▶ [Petunjuk]
A. Salin secara persis bagian teks tentang perjalanan Asma, mulai dari "Hari esok pun" sampai dengan "Indonesia dengan baik.".
B. Jawablah pertanyaan berikut berdasarkan teks tentang perjalanan Asma.
(i) Mengapa tour guide yang biasa menemani Asma tidak dapat hadir?
(ii) Dari keluarga seperti apa Zhongwe berasal?
(iii) Berapa tahun yang lalu masjid yang dikunjungi hari itu dibangun?
C. Teruskan teks tentang perjalanan Asma, dimulai setelah kalimat terakhirnya.

+++ Teks yang Disediakan +++

Hari esok pun siap disambut Asma dengan penuh semangat. Perjalanan wisatanya pada hari ini cukup berbeda. Tour guide yang biasa menemaninya ternyata tak bisa hadir pada hari ini karena ibunya sedang sakit. Tour guide penggantinya pun membuat Asma terkejut bahagia. Zhongwe, pemuda yang sudah lama ingin ia temui kembali sudah berada di depan matanya sebagai tour guidenya. Zhongwe berasal dari keluarga yang sederhana di pedesaan terpencil di China. Zhongwe berprofesi sebagai tourguide dengan kemampuan beragam bahasanya, sehingga Zhongwe mampu berbahasa Indonesia dengan baik.

Keterangan foto: Saat Zhongwe sebagai tourguide Asma

Wisata pada hari ini tertuju pada salah satu Masjid yang berada di China. Masjid ini telah dibangun pada 996 tahun yang lalu. Jika kuil menghadap ke selatan, maka Masjid di China menghadap ke Mekkah.

+++ Bahan +++

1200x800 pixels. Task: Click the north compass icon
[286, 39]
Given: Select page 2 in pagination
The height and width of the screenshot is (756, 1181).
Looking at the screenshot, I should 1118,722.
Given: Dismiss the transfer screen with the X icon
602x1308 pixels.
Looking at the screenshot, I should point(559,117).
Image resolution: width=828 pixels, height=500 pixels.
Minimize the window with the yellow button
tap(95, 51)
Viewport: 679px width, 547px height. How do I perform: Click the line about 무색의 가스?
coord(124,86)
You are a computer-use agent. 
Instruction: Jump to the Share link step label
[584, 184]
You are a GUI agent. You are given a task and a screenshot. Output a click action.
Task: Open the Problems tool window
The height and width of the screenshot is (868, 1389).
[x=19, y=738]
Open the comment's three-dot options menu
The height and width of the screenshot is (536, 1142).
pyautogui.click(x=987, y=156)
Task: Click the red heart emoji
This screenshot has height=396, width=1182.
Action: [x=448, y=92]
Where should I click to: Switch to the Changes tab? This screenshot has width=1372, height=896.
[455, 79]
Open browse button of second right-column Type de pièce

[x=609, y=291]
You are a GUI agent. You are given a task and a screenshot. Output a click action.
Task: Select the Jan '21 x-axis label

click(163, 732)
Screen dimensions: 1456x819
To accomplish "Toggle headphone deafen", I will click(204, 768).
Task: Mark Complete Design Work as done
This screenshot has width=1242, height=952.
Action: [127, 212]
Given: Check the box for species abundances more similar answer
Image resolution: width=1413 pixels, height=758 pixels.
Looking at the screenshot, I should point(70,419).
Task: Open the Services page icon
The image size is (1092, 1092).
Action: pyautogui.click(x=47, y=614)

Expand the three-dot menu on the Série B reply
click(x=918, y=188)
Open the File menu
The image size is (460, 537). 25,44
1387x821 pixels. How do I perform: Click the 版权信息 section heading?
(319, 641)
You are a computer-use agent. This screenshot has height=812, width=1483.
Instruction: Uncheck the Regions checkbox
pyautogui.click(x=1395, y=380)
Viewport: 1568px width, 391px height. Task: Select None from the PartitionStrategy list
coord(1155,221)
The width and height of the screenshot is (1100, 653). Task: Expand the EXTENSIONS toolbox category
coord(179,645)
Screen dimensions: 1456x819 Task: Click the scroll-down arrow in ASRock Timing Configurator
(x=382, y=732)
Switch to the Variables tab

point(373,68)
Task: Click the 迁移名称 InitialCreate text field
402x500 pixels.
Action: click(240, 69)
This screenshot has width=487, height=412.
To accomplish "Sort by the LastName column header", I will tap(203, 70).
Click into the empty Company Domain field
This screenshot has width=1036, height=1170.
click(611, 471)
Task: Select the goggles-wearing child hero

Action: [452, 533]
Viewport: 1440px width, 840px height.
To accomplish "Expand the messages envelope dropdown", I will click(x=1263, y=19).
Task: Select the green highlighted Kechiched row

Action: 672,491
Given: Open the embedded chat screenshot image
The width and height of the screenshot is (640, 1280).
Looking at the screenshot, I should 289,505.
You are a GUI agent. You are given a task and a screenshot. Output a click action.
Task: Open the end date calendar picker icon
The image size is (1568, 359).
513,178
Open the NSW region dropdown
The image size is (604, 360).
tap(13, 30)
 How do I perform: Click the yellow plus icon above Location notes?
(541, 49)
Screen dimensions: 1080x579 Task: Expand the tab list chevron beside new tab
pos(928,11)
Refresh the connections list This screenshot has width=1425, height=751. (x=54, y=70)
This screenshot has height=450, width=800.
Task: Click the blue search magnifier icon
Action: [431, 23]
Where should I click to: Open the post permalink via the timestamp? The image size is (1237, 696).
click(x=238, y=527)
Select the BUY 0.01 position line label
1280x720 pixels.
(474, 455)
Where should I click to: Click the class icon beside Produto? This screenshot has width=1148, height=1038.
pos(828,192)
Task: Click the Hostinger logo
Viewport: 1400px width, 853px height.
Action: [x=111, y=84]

+++

▶ [Keluaran yang Diharapkan]
A.
Hari esok pun siap disambut Asma dengan penuh semangat. Perjalanan wisatanya pada hari ini cukup berbeda. Tour guide yang biasa menemaninya ternyata tak bisa hadir pada hari ini karena ibunya sedang sakit. Tour guide penggantinya pun membuat Asma terkejut bahagia. Zhongwe, pemuda yang sudah lama ingin ia temui kembali sudah berada di depan matanya sebagai tour guidenya. Zhongwe berasal dari keluarga yang sederhana di pedesaan terpencil di China. Zhongwe berprofesi sebagai tourguide dengan kemampuan beragam bahasanya, sehingga Zhongwe mampu berbahasa Indonesia dengan baik.

B.
(i) Karena ibunya sedang sakit.
(ii) Dari keluarga yang sederhana di pedesaan terpencil di China.
(iii) 996 tahun yang lalu.

C.
Sesampainya di depan pintu Masjid, Asma mengajak Zhongwe untuk masuk ke dalam Masjid juga. Namun Zhongwe menolak. Disitulah Asma mengetahui bahwa Zhongwe bukanlah pemeluk agama Islam. Zhongwe merupakan pemuda yang mengakui adanya Tuhan, namun masih ragu dengan agamanya. Seusai dari Masjid, Zhongwe pun semakin banyak bertanya terkait Islam, seperti cara bersalaman orang muslimin, mengapa di dunia ini harus ada agama yang pada akhirnya berujung pada perang?

Asma dengan lembut, perlahan demi perlahan mencoba menjelaskan atas pertanyaan Zhongwe. “ Dalam Islam, kaum perempuan memang tidak boleh bersentuhan dengan kaum laki-laki yang bukan mukhrimnya. Sedangkan peperangan bukanlah karena agama, namun karena nafsu manusia itu sendiri. Jika dunia tanpa agama, maka justru akan terjadi perang yang jauhhhhh lebih dahsyat.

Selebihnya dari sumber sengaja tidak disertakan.